Haaland says the Department of Interior plans to hold lease sales by 2025 for seven potential farms off the coasts of California, Oregon, New York, Main, the mid-Atlantic and the Gulf of Mexico. Officials haven’t stated how much electricity the farms are expected to produce, but said that the seven potential farms could reduce carbon emissions by 78 million tons and create up to 77,000 jobs. 

“The Interior Department is laying out an ambitious road map as we advance the administration’s plans to confront climate change, create good-paying jobs, and accelerate the nation’s transition to a cleaner energy future,” Haaland said. “We have big goals to achieve a clean energy economy and Interior is meeting the moment.”

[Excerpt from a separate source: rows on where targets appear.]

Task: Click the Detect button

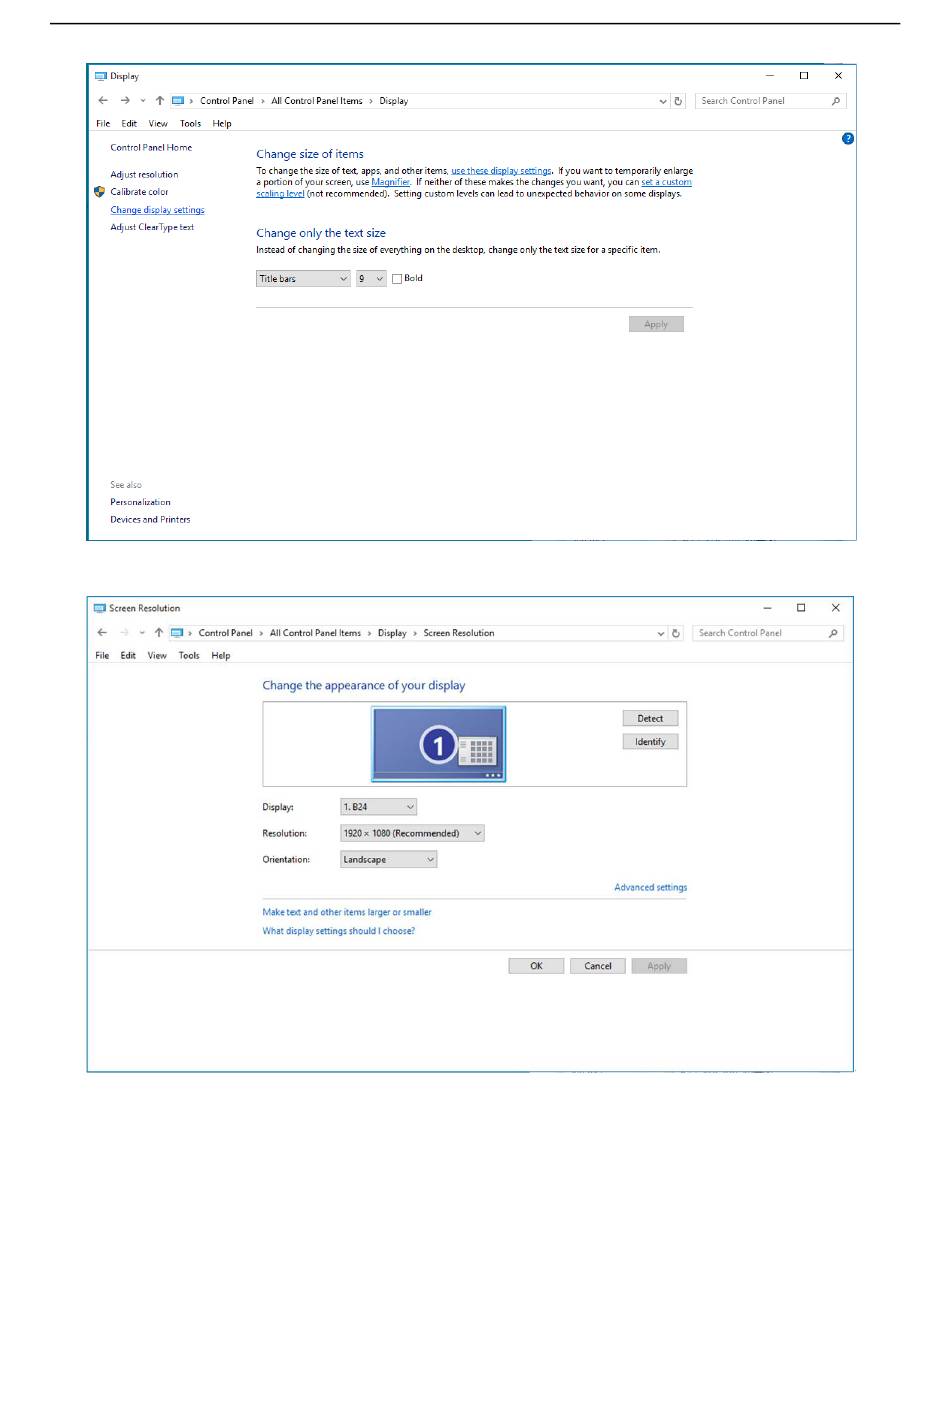Action: pos(650,718)
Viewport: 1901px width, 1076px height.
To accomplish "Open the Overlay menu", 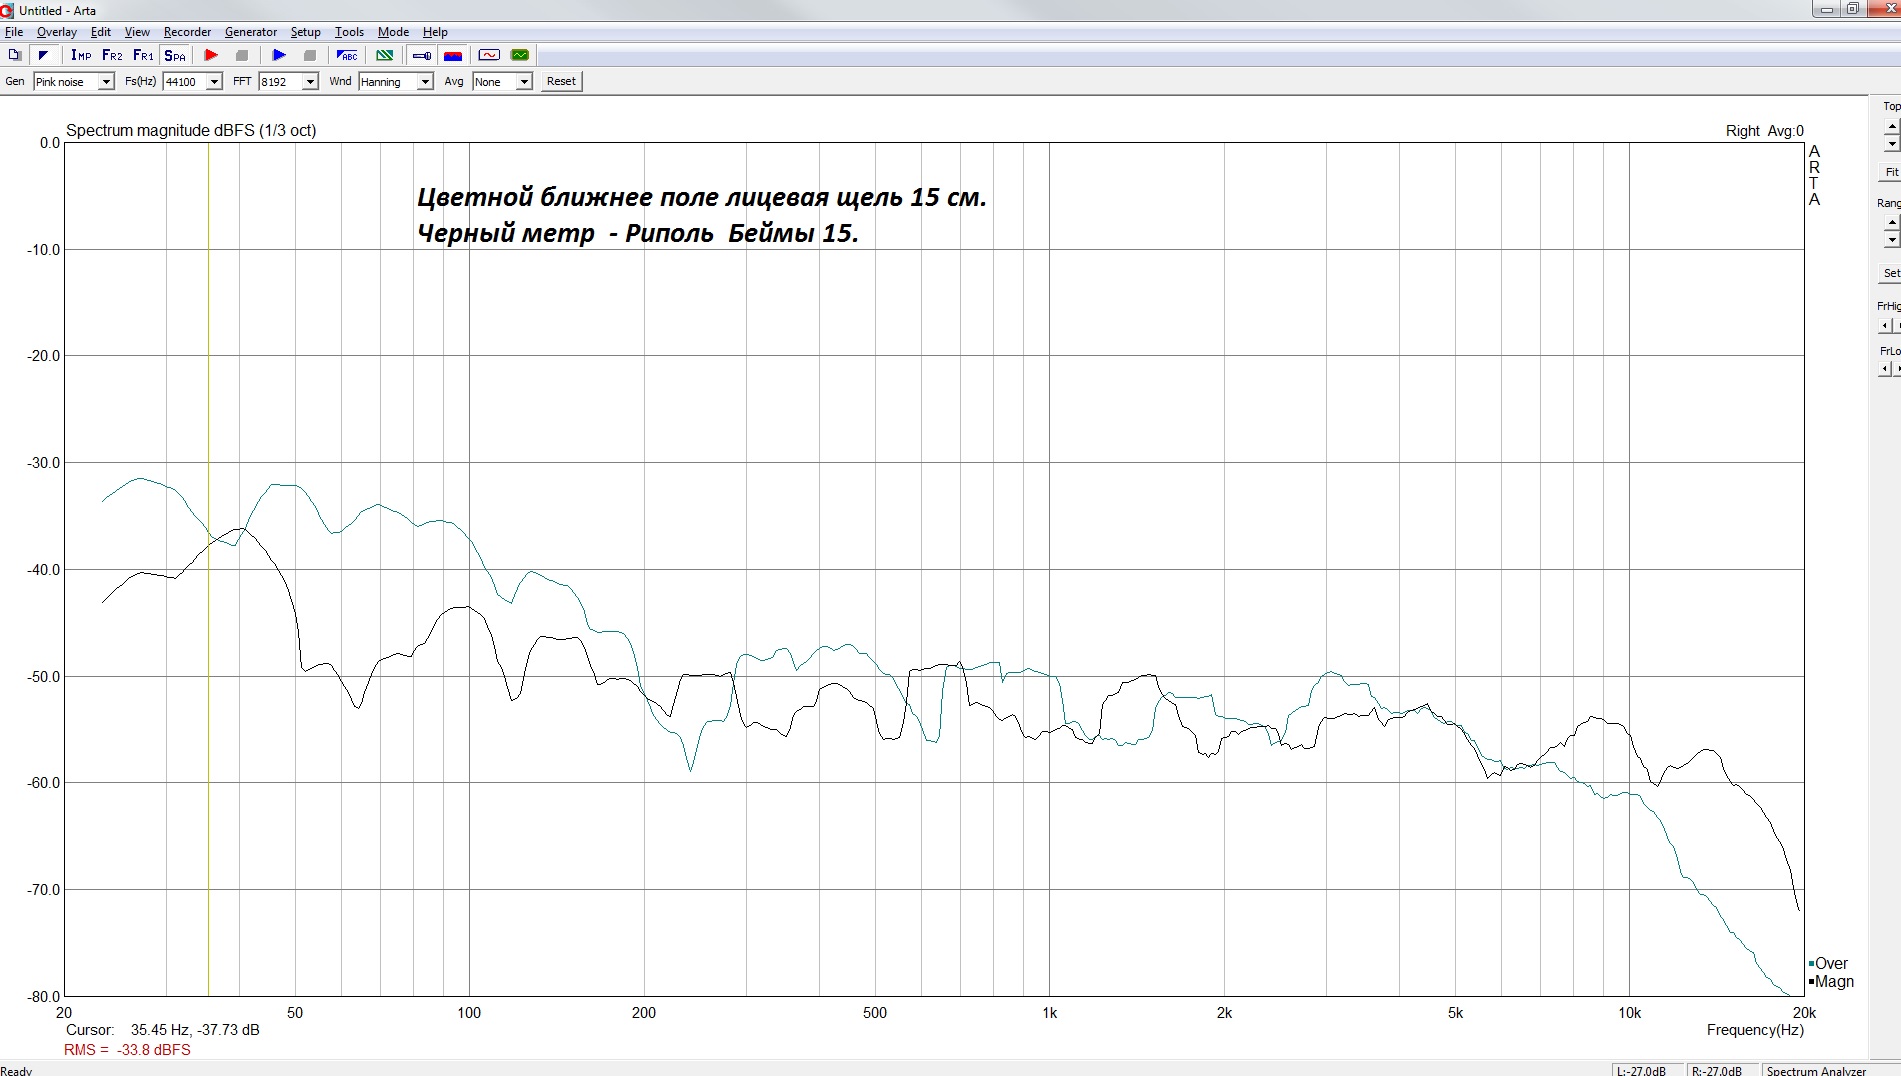I will [x=56, y=32].
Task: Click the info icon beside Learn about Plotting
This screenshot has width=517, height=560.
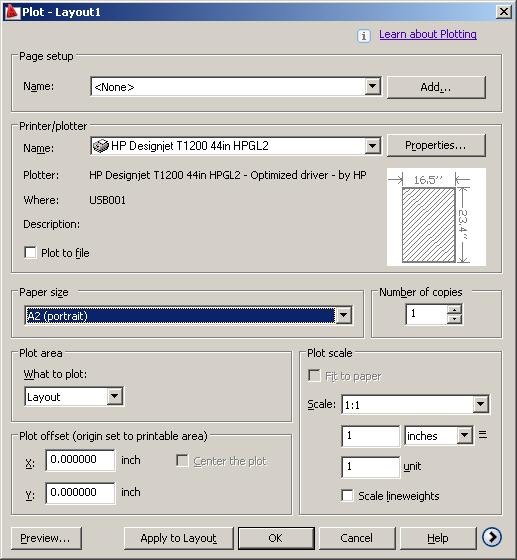Action: pyautogui.click(x=363, y=36)
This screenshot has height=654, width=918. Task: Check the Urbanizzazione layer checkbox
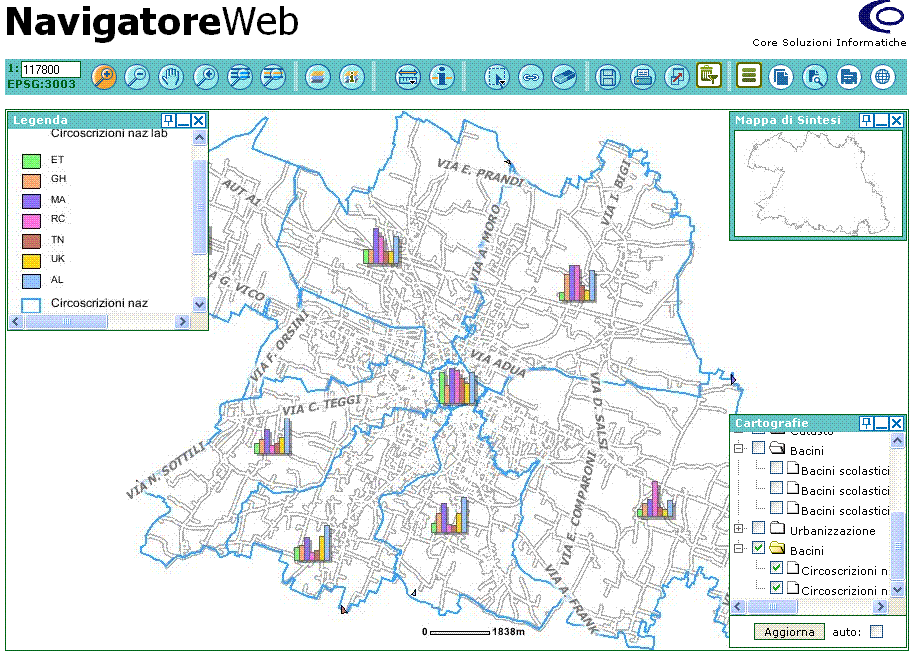758,529
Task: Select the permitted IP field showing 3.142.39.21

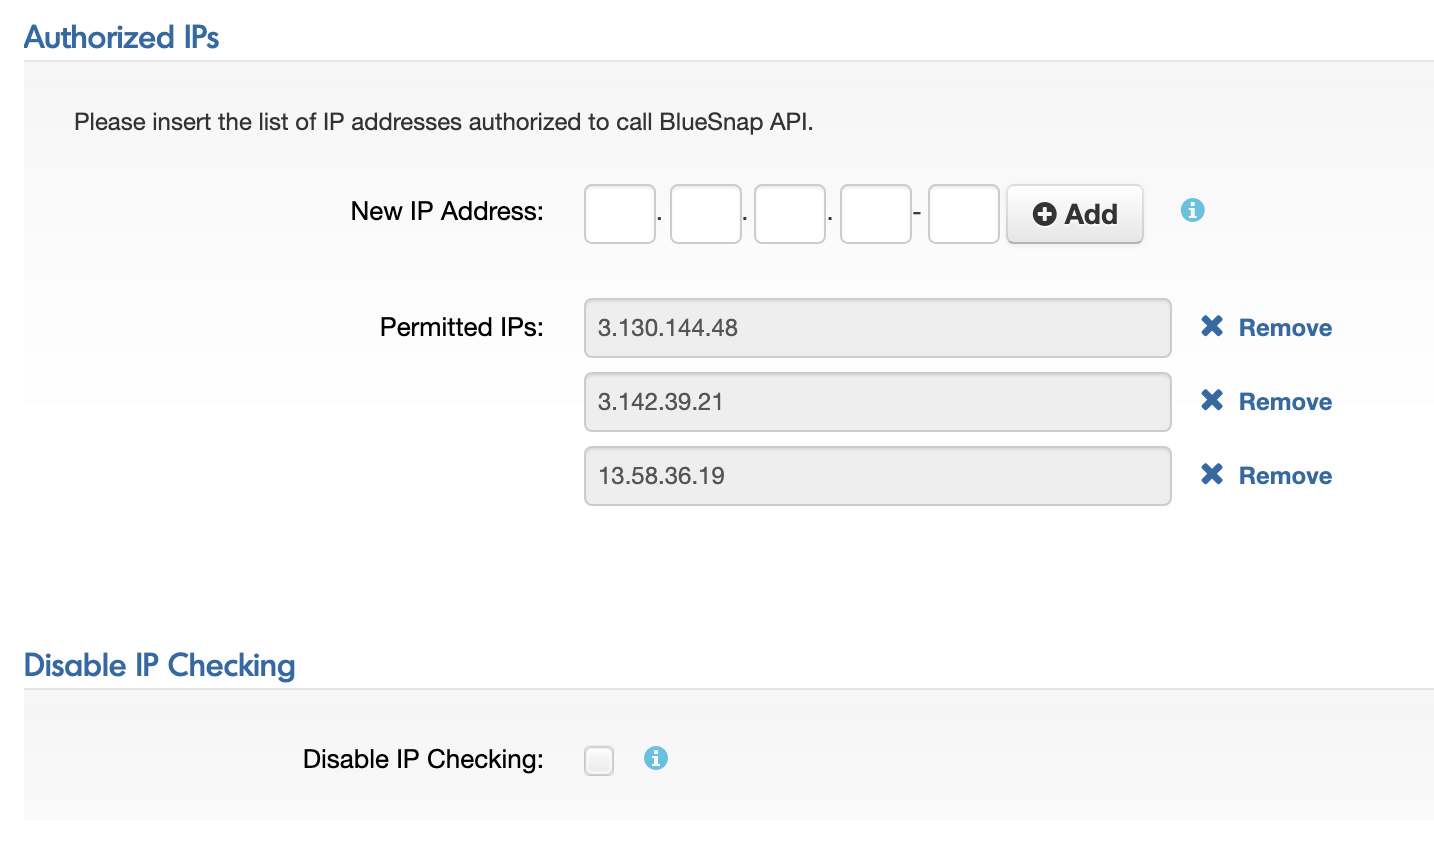Action: [878, 402]
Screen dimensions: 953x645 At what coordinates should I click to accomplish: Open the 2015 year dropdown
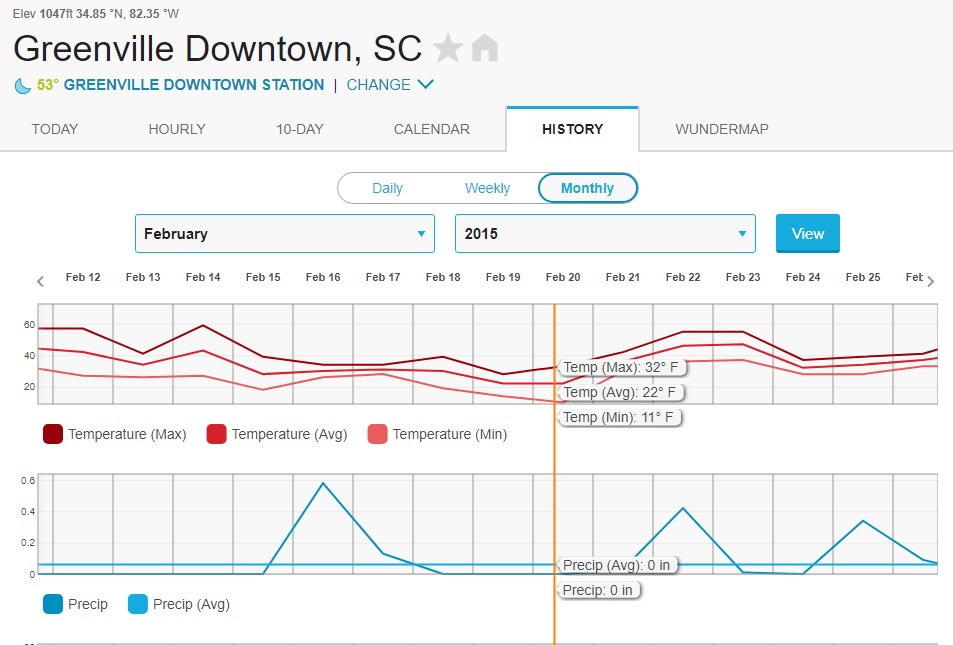pyautogui.click(x=605, y=234)
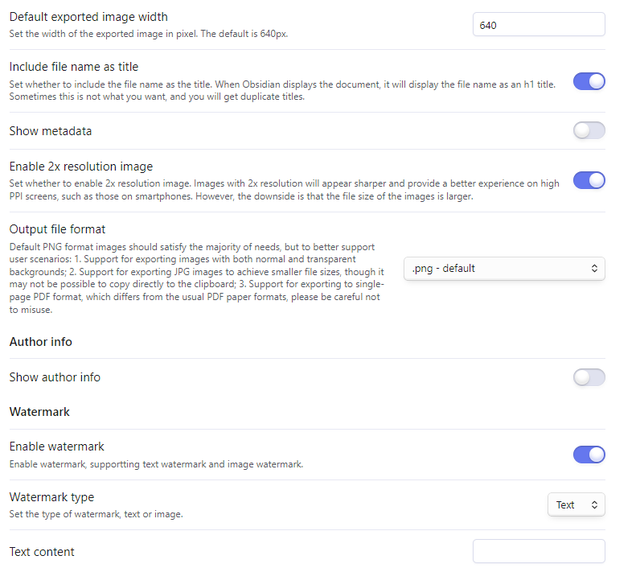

The admininistration’s plan for 30 gigawatts-worth of wind power by 2030 would bring it in line with Europe, which has 25 gigawatts of offshore wind power spread across 12 countries. At present, offshore wind power produces 42 megawatts of electricity in the US

It’s the latest in a set of moves the Biden administration has made to clear the US’ path to carbon neutrality. Last month the Department of Energy published a report proposing that solar energy produce 40% of the US electricity by 2035, up from 3% in 2020. In May, the administration approved the US’ first offshore windfarm, roughly 12 miles off the coast of Martha’s Vineyard. In addition to building 30 gigawatts of offshore wind capacity, the Biden administration also plans to approve 25 gigawatts of onshore renewable power by 2025. 

The biggest climate actions would be part of two infrastructure bills congress is currently wrangling over, with provisions that include a clean energy tax credit system, and fees for oil and gas companies that emit methane. 

Wednesday’s announcement comes ahead of the UN Climate Change Conference, or COP26, where world leaders will meet in Glasgow to negotiate climate agreements. The Paris Agreement, in which signatories committed to lowering emissions in order to keep global warming under 2 degrees, was signed at COP21 in 2015.